──────── SOURCE TEXT ────────
I was a writer long before I was a scientist—I started writing short novels at the age of nine--and I wrote throughout my education and my career as a scientist. My dream had always been to be a novelist. But I think my interest in science and my interest in writing stem from the same place, which is a desire to know why the world is the way it is. Scientific inquiry offers one set of explanations, and writing, by examining the emotional reality of the human condition, offers another.

One of your many interests is learning new languages. How many languages do you speak? Which is your favorite?

In addition to my native English, I'm proficient in Spanish and German, and I speak (and read) some Arabic as well. I taught myself Latin in high school, which has been very helpful for my writing. I can understand a fair bit of French and Italian, too, which I learned during my vocal training in high school and college. (I'm a classically trained lyric soprano.)

What does the title The Map of Salt and Stars mean to you?

Salt symbolizes several related themes in the book, including grief and healing from it, not only in terms of the sea's salt but also the way that salt occurs as an imperfection in precious stones. For me, this symbolizes life's traumas that, on the one hand, can be "polished" from us (healed) by the love of family, community, belonging—but also, on the other hand, the losses and pains of life that we have no choice but to endure. In its own way, grief and healing make us the precious stones that we are. We can't always see this, just as we can't always see the value of a raw gemstone when it comes out of the earth. This does not mean that suffering is inherently good or even necessary, but because we cannot avoid suffering and trauma, it's important to remember that our traumas do not make us unlovable. They do not make us irreparably damaged. They do not make us worthless. There is life after trauma, and it can absolutely be filled with love and wonder.

This lesson, dear reader, is for you.

You signed with an agent through a #DVpit referral. What was that experience like? What advice would you give new writers?

#DVPit was exhilarating, and I'm so grateful for the work that Beth Phelan does to organize #DVPit for maginalized writers. I think it's a space that's very necessary and opens doors for a lot of talented writers. Many of the other authors I've met as a result of #DVPit have become friends whose work I deeply respect.

The experience of pitching was surreal. I had never participated in a pitching event before, and the day went fast. I signed with my agent, Michelle Brower, through a referral from #DVPit-participating agent Amy Rosenbaum, and I knew immediately that Michelle and I were on the same page about our visions for what we wanted the book to be. Michelle is very insightful and absolutely helped to push The Map of Salt and Stars to be the best version of itself that it could be. I'm so grateful to have her in my corner.
──────── DATA EXCERPT ────────
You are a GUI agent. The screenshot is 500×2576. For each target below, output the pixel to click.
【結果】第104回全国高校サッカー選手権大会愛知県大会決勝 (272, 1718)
────────
▶ [TASK TO COMPLETE]
Using the interview above, answer each of the following:
(a) At what age did the interviewee begin writing short novels?
(b) Which language did the interviewee teach themself in high school?
(c) Who is the interviewee's agent?

▶ [REPLY]
(a) At the age of nine.
(b) Latin.
(c) Michelle Brower.